DATASET EXCERPTS ▸
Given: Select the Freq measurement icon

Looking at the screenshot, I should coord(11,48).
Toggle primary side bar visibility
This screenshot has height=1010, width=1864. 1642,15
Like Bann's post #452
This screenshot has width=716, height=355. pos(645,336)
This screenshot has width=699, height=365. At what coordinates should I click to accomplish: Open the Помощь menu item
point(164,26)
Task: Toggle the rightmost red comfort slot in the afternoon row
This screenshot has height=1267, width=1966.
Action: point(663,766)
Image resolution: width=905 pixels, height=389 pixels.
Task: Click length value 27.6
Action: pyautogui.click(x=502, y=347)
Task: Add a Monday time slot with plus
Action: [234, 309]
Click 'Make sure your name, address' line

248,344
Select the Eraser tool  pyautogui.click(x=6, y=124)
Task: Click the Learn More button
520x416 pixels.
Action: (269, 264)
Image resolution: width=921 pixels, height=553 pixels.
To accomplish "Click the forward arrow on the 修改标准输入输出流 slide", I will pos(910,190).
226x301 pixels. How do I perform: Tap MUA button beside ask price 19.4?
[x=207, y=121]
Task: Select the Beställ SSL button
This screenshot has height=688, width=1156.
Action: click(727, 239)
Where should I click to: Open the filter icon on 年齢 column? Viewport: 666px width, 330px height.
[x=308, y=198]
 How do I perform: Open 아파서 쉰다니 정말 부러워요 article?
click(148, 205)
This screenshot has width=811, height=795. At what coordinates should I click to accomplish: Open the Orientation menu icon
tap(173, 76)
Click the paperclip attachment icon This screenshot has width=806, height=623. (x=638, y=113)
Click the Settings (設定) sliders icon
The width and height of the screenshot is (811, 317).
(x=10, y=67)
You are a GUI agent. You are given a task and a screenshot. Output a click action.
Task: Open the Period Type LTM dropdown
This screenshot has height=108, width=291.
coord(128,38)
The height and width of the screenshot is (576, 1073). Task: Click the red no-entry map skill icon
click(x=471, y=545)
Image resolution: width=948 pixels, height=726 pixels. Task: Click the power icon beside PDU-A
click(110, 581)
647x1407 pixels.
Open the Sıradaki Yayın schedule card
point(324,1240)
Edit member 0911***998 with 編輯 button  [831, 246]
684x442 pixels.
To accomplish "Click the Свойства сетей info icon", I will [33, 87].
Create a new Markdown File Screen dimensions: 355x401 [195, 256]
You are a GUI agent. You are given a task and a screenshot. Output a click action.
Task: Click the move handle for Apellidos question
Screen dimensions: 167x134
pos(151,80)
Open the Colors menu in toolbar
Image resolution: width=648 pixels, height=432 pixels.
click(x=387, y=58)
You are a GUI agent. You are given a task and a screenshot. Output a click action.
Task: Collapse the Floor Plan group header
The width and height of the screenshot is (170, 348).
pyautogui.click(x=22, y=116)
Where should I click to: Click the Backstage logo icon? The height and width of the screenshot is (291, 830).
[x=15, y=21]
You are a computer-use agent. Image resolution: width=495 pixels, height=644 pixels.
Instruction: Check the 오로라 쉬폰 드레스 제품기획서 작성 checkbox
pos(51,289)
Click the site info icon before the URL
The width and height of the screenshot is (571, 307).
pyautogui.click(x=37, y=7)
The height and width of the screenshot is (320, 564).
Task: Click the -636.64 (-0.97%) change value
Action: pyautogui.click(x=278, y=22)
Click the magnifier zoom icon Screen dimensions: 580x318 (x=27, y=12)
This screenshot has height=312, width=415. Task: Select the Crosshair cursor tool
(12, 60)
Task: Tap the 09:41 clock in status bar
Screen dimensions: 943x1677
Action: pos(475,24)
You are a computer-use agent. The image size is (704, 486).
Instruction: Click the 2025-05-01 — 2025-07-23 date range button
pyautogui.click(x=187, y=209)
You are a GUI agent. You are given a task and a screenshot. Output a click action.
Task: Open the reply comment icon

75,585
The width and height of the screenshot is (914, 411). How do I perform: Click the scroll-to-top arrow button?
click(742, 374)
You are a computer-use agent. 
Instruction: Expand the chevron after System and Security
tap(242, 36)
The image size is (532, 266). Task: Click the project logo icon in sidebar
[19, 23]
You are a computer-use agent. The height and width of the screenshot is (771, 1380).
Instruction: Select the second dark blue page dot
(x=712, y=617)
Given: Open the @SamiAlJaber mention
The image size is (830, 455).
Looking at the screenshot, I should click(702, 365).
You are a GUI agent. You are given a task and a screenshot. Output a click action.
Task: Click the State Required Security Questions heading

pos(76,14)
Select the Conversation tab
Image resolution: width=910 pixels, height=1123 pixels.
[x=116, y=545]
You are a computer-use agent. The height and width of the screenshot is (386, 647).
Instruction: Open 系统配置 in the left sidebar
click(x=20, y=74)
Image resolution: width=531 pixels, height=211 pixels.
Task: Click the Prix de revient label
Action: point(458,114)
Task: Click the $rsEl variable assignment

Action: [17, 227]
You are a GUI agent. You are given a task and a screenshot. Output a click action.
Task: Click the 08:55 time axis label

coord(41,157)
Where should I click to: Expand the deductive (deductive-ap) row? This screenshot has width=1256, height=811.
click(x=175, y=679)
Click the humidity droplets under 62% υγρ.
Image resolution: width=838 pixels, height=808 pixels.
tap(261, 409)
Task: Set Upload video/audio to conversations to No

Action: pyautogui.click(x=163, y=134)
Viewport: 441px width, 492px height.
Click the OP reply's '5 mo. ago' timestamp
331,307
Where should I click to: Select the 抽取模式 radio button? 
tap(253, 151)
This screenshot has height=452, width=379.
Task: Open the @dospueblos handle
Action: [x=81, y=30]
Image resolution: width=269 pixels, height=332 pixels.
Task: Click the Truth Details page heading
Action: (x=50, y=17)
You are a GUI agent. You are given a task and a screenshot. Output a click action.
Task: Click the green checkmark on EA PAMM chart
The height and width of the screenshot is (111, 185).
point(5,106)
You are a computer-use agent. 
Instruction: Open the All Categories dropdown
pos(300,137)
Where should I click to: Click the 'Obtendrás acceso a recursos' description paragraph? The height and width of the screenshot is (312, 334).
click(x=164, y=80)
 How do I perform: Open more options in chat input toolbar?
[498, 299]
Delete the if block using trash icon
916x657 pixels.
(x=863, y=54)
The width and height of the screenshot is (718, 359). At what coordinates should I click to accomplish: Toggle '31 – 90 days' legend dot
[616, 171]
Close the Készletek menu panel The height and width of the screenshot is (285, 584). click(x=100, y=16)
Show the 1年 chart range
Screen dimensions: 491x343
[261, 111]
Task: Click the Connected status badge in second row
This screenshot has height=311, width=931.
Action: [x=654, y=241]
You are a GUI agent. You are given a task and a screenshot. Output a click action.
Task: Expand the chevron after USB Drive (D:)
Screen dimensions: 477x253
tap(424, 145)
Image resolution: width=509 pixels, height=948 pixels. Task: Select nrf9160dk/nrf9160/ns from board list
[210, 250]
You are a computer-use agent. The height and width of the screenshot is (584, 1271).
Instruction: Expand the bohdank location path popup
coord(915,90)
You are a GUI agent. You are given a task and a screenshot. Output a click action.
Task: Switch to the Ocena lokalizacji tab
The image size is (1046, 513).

WHAT THE TASK ASKS ▸
Give the data again. Keep every line identical.

RESPONSE ▸
Given: Select the Freq measurement icon

Looking at the screenshot, I should coord(11,48).
Toggle primary side bar visibility
This screenshot has height=1010, width=1864. 1642,15
Like Bann's post #452
This screenshot has width=716, height=355. pos(645,336)
This screenshot has width=699, height=365. At what coordinates should I click to accomplish: Open the Помощь menu item
point(164,26)
Task: Toggle the rightmost red comfort slot in the afternoon row
This screenshot has height=1267, width=1966.
Action: point(663,766)
Image resolution: width=905 pixels, height=389 pixels.
Task: Click length value 27.6
Action: pyautogui.click(x=502, y=347)
Task: Add a Monday time slot with plus
Action: [234, 309]
Click 'Make sure your name, address' line

248,344
Select the Eraser tool  pyautogui.click(x=6, y=124)
Task: Click the Learn More button
520x416 pixels.
Action: (269, 264)
Image resolution: width=921 pixels, height=553 pixels.
To accomplish "Click the forward arrow on the 修改标准输入输出流 slide", I will pos(910,190).
226x301 pixels. How do I perform: Tap MUA button beside ask price 19.4?
[x=207, y=121]
Task: Select the Beställ SSL button
This screenshot has height=688, width=1156.
Action: click(727, 239)
Where should I click to: Open the filter icon on 年齢 column? Viewport: 666px width, 330px height.
[x=308, y=198]
 How do I perform: Open 아파서 쉰다니 정말 부러워요 article?
click(148, 205)
This screenshot has width=811, height=795. At what coordinates should I click to accomplish: Open the Orientation menu icon
tap(173, 76)
Click the paperclip attachment icon This screenshot has width=806, height=623. (x=638, y=113)
Click the Settings (設定) sliders icon
The width and height of the screenshot is (811, 317).
(x=10, y=67)
You are a GUI agent. You are given a task and a screenshot. Output a click action.
Task: Open the Period Type LTM dropdown
This screenshot has height=108, width=291.
coord(128,38)
The height and width of the screenshot is (576, 1073). Task: Click the red no-entry map skill icon
click(x=471, y=545)
Image resolution: width=948 pixels, height=726 pixels. Task: Click the power icon beside PDU-A
click(110, 581)
647x1407 pixels.
Open the Sıradaki Yayın schedule card
point(324,1240)
Edit member 0911***998 with 編輯 button  [831, 246]
684x442 pixels.
To accomplish "Click the Свойства сетей info icon", I will [33, 87].
Create a new Markdown File Screen dimensions: 355x401 [195, 256]
You are a GUI agent. You are given a task and a screenshot. Output a click action.
Task: Click the move handle for Apellidos question
Screen dimensions: 167x134
pos(151,80)
Open the Colors menu in toolbar
Image resolution: width=648 pixels, height=432 pixels.
click(x=387, y=58)
You are a GUI agent. You are given a task and a screenshot. Output a click action.
Task: Collapse the Floor Plan group header
The width and height of the screenshot is (170, 348).
pyautogui.click(x=22, y=116)
Where should I click to: Click the Backstage logo icon? The height and width of the screenshot is (291, 830).
[x=15, y=21]
You are a computer-use agent. Image resolution: width=495 pixels, height=644 pixels.
Instruction: Check the 오로라 쉬폰 드레스 제품기획서 작성 checkbox
pos(51,289)
Click the site info icon before the URL
The width and height of the screenshot is (571, 307).
pyautogui.click(x=37, y=7)
The height and width of the screenshot is (320, 564).
Task: Click the -636.64 (-0.97%) change value
Action: pyautogui.click(x=278, y=22)
Click the magnifier zoom icon Screen dimensions: 580x318 (x=27, y=12)
This screenshot has height=312, width=415. Task: Select the Crosshair cursor tool
(12, 60)
Task: Tap the 09:41 clock in status bar
Screen dimensions: 943x1677
Action: pos(475,24)
You are a computer-use agent. The image size is (704, 486).
Instruction: Click the 2025-05-01 — 2025-07-23 date range button
pyautogui.click(x=187, y=209)
You are a GUI agent. You are given a task and a screenshot. Output a click action.
Task: Open the reply comment icon

75,585
The width and height of the screenshot is (914, 411). How do I perform: Click the scroll-to-top arrow button?
click(742, 374)
You are a computer-use agent. 
Instruction: Expand the chevron after System and Security
tap(242, 36)
The image size is (532, 266). Task: Click the project logo icon in sidebar
[19, 23]
You are a computer-use agent. The height and width of the screenshot is (771, 1380).
Instruction: Select the second dark blue page dot
(x=712, y=617)
Given: Open the @SamiAlJaber mention
The image size is (830, 455).
Looking at the screenshot, I should click(702, 365).
You are a GUI agent. You are given a task and a screenshot. Output a click action.
Task: Click the State Required Security Questions heading

pos(76,14)
Select the Conversation tab
Image resolution: width=910 pixels, height=1123 pixels.
[x=116, y=545]
You are a computer-use agent. The height and width of the screenshot is (386, 647).
Instruction: Open 系统配置 in the left sidebar
click(x=20, y=74)
Image resolution: width=531 pixels, height=211 pixels.
Task: Click the Prix de revient label
Action: point(458,114)
Task: Click the $rsEl variable assignment

Action: [17, 227]
You are a GUI agent. You are given a task and a screenshot. Output a click action.
Task: Click the 08:55 time axis label

coord(41,157)
Where should I click to: Expand the deductive (deductive-ap) row? This screenshot has width=1256, height=811.
click(x=175, y=679)
Click the humidity droplets under 62% υγρ.
Image resolution: width=838 pixels, height=808 pixels.
tap(261, 409)
Task: Set Upload video/audio to conversations to No

Action: pyautogui.click(x=163, y=134)
Viewport: 441px width, 492px height.
Click the OP reply's '5 mo. ago' timestamp
331,307
Where should I click to: Select the 抽取模式 radio button? 
tap(253, 151)
This screenshot has height=452, width=379.
Task: Open the @dospueblos handle
Action: [x=81, y=30]
Image resolution: width=269 pixels, height=332 pixels.
Task: Click the Truth Details page heading
Action: (x=50, y=17)
You are a GUI agent. You are given a task and a screenshot. Output a click action.
Task: Click the green checkmark on EA PAMM chart
The height and width of the screenshot is (111, 185).
point(5,106)
You are a computer-use agent. 
Instruction: Open the All Categories dropdown
pos(300,137)
Where should I click to: Click the 'Obtendrás acceso a recursos' description paragraph? The height and width of the screenshot is (312, 334).
click(x=164, y=80)
 How do I perform: Open more options in chat input toolbar?
[498, 299]
Delete the if block using trash icon
916x657 pixels.
(x=863, y=54)
The width and height of the screenshot is (718, 359). At what coordinates should I click to accomplish: Toggle '31 – 90 days' legend dot
[616, 171]
Close the Készletek menu panel The height and width of the screenshot is (285, 584). click(x=100, y=16)
Show the 1年 chart range
Screen dimensions: 491x343
[261, 111]
Task: Click the Connected status badge in second row
This screenshot has height=311, width=931.
Action: [x=654, y=241]
You are a GUI agent. You are given a task and a screenshot. Output a click action.
Task: Expand the chevron after USB Drive (D:)
Screen dimensions: 477x253
tap(424, 145)
Image resolution: width=509 pixels, height=948 pixels. Task: Select nrf9160dk/nrf9160/ns from board list
[210, 250]
You are a computer-use agent. The height and width of the screenshot is (584, 1271).
Instruction: Expand the bohdank location path popup
coord(915,90)
You are a GUI agent. You are given a task and a screenshot. Output a click action.
Task: Switch to the Ocena lokalizacji tab
The image size is (1046, 513).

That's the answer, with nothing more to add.